─── ITEMS ───

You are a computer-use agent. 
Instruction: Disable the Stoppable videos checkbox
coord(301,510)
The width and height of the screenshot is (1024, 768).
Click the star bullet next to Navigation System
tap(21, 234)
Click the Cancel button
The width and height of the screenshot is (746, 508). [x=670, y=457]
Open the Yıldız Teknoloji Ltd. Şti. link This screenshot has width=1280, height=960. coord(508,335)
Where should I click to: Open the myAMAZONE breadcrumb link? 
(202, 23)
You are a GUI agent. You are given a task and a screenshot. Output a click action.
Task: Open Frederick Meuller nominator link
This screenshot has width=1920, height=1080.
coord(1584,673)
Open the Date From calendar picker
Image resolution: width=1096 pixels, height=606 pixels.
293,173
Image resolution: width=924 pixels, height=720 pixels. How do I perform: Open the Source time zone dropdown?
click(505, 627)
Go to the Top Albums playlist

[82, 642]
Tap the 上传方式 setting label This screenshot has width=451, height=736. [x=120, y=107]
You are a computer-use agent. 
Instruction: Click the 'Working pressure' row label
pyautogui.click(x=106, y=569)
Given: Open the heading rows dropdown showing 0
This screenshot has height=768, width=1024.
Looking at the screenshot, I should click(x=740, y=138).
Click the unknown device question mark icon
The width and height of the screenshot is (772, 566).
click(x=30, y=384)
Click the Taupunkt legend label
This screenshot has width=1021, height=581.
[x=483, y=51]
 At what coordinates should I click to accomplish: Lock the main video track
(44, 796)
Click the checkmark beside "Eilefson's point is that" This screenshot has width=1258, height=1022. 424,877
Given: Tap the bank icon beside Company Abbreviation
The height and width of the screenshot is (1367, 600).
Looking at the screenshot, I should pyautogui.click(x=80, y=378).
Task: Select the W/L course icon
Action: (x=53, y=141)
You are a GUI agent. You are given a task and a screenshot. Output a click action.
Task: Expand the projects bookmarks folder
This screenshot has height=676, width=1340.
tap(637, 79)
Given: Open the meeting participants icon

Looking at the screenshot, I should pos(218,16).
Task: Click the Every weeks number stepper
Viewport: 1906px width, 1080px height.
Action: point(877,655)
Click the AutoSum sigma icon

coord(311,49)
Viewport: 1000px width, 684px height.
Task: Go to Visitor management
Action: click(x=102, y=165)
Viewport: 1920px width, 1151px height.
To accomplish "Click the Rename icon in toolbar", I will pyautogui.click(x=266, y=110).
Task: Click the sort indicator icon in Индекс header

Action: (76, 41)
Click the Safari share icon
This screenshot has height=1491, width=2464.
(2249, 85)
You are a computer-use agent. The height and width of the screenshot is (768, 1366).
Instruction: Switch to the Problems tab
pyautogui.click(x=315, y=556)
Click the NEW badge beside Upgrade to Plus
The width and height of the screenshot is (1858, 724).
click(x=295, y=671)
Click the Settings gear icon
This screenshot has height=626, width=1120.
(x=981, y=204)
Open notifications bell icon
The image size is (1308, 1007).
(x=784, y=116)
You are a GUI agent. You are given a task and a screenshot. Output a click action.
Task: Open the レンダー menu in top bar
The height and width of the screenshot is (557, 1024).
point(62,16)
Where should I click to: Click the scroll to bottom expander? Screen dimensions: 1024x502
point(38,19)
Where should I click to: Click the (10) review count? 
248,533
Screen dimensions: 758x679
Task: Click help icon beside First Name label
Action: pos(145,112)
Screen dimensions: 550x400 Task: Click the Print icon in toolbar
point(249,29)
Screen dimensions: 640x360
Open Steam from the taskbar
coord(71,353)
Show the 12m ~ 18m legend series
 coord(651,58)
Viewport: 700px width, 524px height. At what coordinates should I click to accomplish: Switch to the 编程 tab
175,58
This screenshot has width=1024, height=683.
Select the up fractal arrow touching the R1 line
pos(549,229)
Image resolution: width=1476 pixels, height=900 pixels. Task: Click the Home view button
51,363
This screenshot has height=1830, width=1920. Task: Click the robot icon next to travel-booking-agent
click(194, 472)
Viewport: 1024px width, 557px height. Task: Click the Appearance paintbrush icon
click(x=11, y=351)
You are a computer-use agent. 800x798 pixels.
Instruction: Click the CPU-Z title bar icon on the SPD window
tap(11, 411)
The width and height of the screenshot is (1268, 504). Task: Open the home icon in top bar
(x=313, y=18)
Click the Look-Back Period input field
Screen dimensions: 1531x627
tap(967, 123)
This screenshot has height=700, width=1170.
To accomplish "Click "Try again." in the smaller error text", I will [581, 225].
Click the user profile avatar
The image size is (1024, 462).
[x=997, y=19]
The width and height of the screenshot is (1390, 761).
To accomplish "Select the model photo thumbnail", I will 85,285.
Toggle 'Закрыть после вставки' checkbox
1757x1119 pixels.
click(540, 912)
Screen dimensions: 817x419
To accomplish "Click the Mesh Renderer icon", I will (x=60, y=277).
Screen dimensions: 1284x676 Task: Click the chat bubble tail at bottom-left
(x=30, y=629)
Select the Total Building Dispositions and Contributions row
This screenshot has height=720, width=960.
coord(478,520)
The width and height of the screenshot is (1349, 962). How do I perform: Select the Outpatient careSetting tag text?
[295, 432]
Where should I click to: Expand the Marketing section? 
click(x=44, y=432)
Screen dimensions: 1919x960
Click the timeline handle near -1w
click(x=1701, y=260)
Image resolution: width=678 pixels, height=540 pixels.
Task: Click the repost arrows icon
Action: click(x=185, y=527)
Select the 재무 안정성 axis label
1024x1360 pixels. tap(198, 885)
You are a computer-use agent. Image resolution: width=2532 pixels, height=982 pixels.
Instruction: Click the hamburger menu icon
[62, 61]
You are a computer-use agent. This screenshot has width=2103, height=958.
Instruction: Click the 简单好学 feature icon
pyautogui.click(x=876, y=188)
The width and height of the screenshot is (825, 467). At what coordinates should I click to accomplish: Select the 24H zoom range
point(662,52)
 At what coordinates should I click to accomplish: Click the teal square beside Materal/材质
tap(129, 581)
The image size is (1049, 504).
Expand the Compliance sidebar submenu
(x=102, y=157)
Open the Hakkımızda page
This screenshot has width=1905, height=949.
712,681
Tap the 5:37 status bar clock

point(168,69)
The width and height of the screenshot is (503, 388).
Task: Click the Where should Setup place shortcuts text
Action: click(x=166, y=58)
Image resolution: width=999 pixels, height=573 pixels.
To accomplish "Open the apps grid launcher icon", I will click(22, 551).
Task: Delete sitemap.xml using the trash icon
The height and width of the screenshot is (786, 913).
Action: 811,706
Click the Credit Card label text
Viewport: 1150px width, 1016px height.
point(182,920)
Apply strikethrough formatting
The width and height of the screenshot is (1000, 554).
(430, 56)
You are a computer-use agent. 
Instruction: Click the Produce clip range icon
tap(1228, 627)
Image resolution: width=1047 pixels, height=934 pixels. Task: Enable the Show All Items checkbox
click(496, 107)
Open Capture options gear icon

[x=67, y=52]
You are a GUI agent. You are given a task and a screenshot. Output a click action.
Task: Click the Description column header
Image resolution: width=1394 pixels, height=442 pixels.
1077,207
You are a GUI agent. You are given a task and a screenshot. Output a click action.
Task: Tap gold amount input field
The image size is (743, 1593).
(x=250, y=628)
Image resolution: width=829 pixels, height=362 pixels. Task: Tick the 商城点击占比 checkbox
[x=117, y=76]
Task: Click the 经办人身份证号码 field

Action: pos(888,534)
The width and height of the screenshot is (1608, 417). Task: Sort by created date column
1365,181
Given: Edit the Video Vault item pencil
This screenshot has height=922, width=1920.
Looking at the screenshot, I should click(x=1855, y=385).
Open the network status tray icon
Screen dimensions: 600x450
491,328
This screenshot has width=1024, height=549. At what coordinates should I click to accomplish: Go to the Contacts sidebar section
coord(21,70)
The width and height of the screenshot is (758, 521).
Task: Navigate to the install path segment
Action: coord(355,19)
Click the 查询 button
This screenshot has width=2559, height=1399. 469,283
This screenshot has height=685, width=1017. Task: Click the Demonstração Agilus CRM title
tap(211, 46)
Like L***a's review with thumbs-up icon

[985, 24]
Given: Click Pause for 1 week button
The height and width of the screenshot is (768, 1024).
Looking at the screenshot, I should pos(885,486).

───

Collect each line from the entries above that contains the word "header".

• _SOLUTION_
Task: Click the sort indicator icon in Индекс header
Task: Click the Description column header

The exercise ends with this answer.